Boston’s Waterfront

Plan a vacation in Boston or Seattle?

4 Interesting things to learn from Airbnb’s April 2020 open data

Donglin Chen
6 min readMay 11, 2020

--

Introduction

Travelers around the world have been using Airbnb for rental accomadations to save money or look for different experiences.

As a software engineer who loves travel and are currently venturing into data science field, I am interested in analyzing the Airbnb datasets to find answers to the following 4 questions, and to build a price model to predict the rental price for a potential property to be listed on Airbnb.

1. What kind of property type were available in listings and what were the availabilities for those property types?

2. What were the listed prices in Boston and Seattle? What price range have the most listings?

3. Where could you find low price or high quality airbnb rentals in Boston?

4. How did price change in different months of the year?

The 4 interesting things to learn

1. What kind of property type were available in listings and what were the availabilities for those property types?

As we can see from below graphs (Figure 1) that show the 8 top number listings available by property type in Boston and Seattle.

In Boston, 62.76% of total available rentals listed on Airbnb were apartments. House ranked in second with only16%, and condominium ranked third with only 8%.

In Seattle, things were different, both home and apartment has similar share of total listings with 31% and 29% respectively, while guest suite, townhouse, condominium, and serviced apartment each counted from 11.7% to 5.44%.

Compare to Boston, Seattle has about twice the number of rental properties available on Airbnb. In addition, Seattle has more variety of property types available to choose from.

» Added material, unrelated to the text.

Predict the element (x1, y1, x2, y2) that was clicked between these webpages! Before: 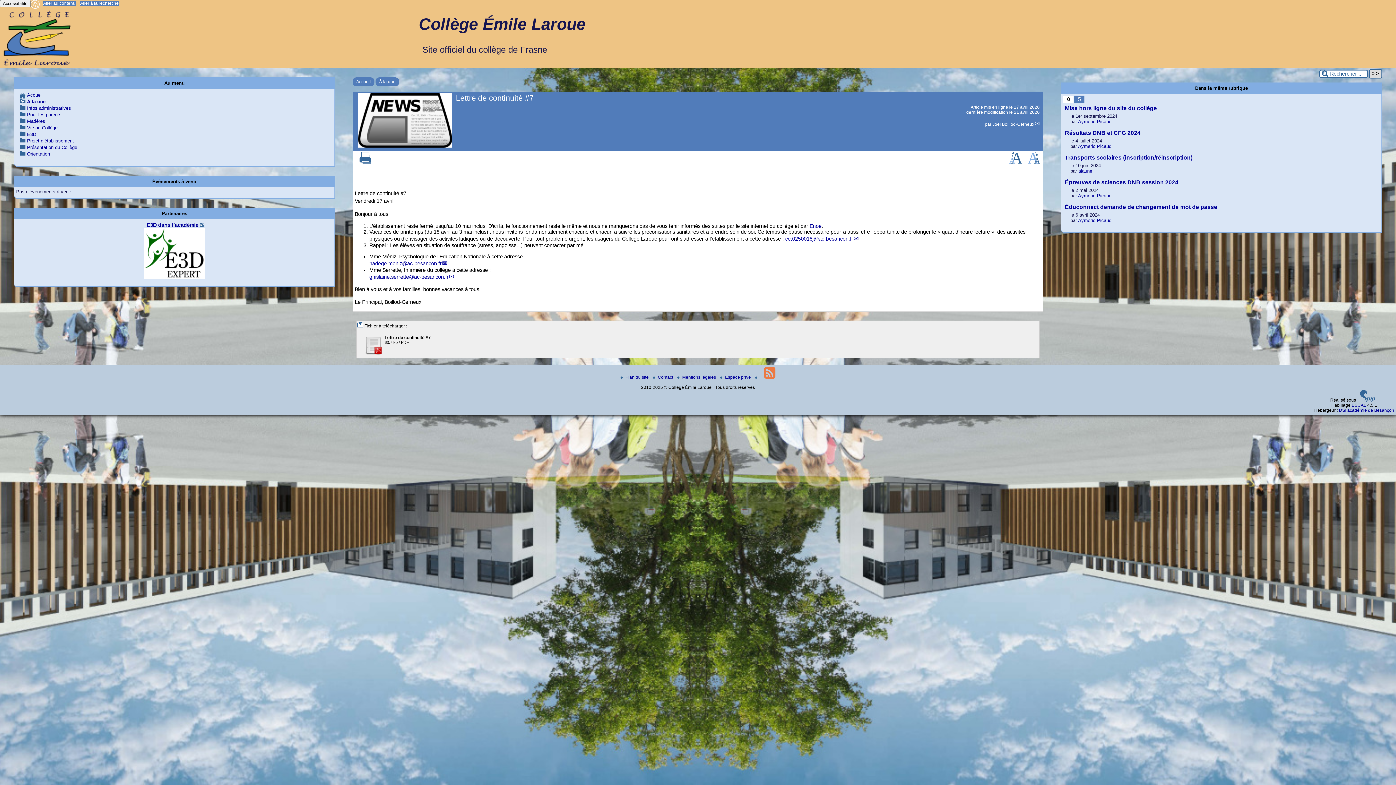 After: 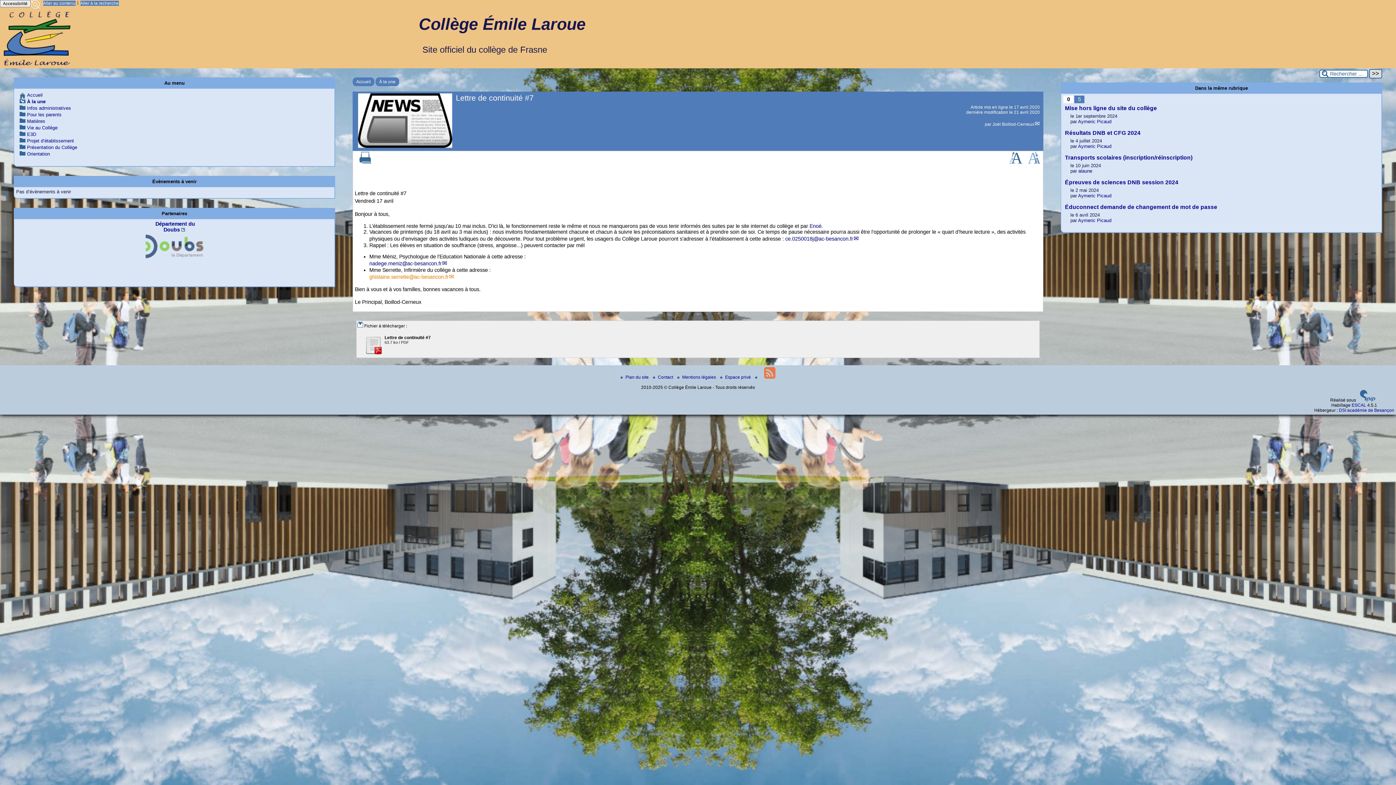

Figure 1 — Top 8 listings by property type

2. What were the listed prices in Boston and Seattle? What price range have the most listings?

The below figures show the number of Airbnb listings by price range.

Seattle’s listings tend to have a normal price distribution with most listed at around $100. In Boston, prices fluctuate more across the whole range we selected. There were about equal number of listings in the price range of $100, $150, and $200.

As a result the prices in Boston had slightly higher median, average, and standard deviation. It seemed harder for a traveler to compare and find a good rental in Boston than in Seattle.

Figure 2 — Number of Airbnb listings by price range
Boston airbnb list prices:
Average price: $149.03
Median price: $130.00
Price standard diviation: $90.87

Seattle airbnb list prices:
Average price: $138.48
Median price: $115.00
Price standard deviation: $85.26

3. Where could you find low price or high quality airbnb rentals in Boston?

Now we know that prices in Boston fluctuate more, we can further explore the data to investigate where are the low price or high quality rentals.

Figure 3 shows that Dorchester has the highest number of listings, and the average price in Dorchester is ranked to bottom three, which means is cheaper than almost all other neighborhoods. The second most avaiable neighborhood was Allston-Brighton which is also cheaper than most of other neighborhoods. However, Back Bay area ranked 3 in availability (8%), and the average price in back Bay is ranked top 4.

The number of listings in Boston is only half of that in Seattle, but since a great number of listing are in cheaper neighborhoods so the total average price is only a little higher than the average price in Seattle.

If you were only looking for saving money which traveling in Boston, you could check out the listings located in Dorchester or Allston-Brighton area. But you were looking for a balance between high quality and price, then Back Bay area could be the place to consider.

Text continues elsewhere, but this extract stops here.